§ **Excerpt to read**:
==========

Mushrooms and Bugs
Wonderful Christopher sent along two artsy-links today that I’d like to share. The first is this L.A. Times story on a unique photography project which was a collaboration between film location scouts and disadvantaged high school students. The resulting shots of the abandoned Ambassador Hotel are eerie, especially a lovely pic of mushrooms growing out of carpeting. The other is a New York Times article on a museum exhibit of models, drawings and other pieces from — synergy alert — Pixar films. Oh, how I would love to be in NYC to catch that one.

December 17th, 2005 at 7:32 pm
Not to be morbid, but the Ambassador Hotel is where Robert Kennedy was gunned down. Many proponents of saving The Ambassador wanted to save it for that specific reason…others strictly for architectural reasons.
There’s also still a huge contingent of folks who are trying to rescue the many, many feral cats that made The Ambassador their home.
The last time I saw the Ambassador was back in August when I visited a friend in a hospital across the street. What remained of the hotel was just a big ugly clump of grey concrete and fencing and lots of dirt.
Since that plot of land also once contained the glitzy Cocoanut Grove nightclub, it was quite a little happening area back in the glory days of Hollywood. There are quite a few websites that have now-and-then photos of the hotel and Grove.

==========

§ **Record extracts**:
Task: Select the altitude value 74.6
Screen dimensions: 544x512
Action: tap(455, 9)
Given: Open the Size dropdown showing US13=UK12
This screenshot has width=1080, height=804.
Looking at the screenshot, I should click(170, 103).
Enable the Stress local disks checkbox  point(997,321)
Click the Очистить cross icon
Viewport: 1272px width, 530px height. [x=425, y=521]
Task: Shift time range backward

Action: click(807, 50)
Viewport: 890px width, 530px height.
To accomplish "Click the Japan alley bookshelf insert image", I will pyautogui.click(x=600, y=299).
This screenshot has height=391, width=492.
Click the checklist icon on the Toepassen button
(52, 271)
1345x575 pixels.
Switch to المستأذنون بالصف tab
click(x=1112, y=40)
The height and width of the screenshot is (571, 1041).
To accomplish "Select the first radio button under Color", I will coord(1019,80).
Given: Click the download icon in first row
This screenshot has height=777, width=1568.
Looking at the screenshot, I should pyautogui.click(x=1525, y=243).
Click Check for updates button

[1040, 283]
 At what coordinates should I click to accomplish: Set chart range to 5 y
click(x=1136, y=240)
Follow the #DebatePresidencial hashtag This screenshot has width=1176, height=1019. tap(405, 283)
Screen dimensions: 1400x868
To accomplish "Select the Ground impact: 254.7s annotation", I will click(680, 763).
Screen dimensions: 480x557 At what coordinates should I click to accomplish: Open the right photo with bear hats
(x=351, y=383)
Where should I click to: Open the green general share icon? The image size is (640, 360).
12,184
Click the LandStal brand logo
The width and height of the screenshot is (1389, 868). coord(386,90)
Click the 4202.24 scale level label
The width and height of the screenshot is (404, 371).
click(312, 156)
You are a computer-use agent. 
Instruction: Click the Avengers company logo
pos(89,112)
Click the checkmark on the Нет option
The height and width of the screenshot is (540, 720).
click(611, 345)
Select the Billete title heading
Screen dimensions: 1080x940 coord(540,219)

==========

§ **Assignment**: Reproduce word for word the part of the Mushrooms and Bugs post above that runs from "There’s also still" to "lots of dirt.".

§ **Solved problem**:
There’s also still a huge contingent of folks who are trying to rescue the many, many feral cats that made The Ambassador their home.
The last time I saw the Ambassador was back in August when I visited a friend in a hospital across the street. What remained of the hotel was just a big ugly clump of grey concrete and fencing and lots of dirt.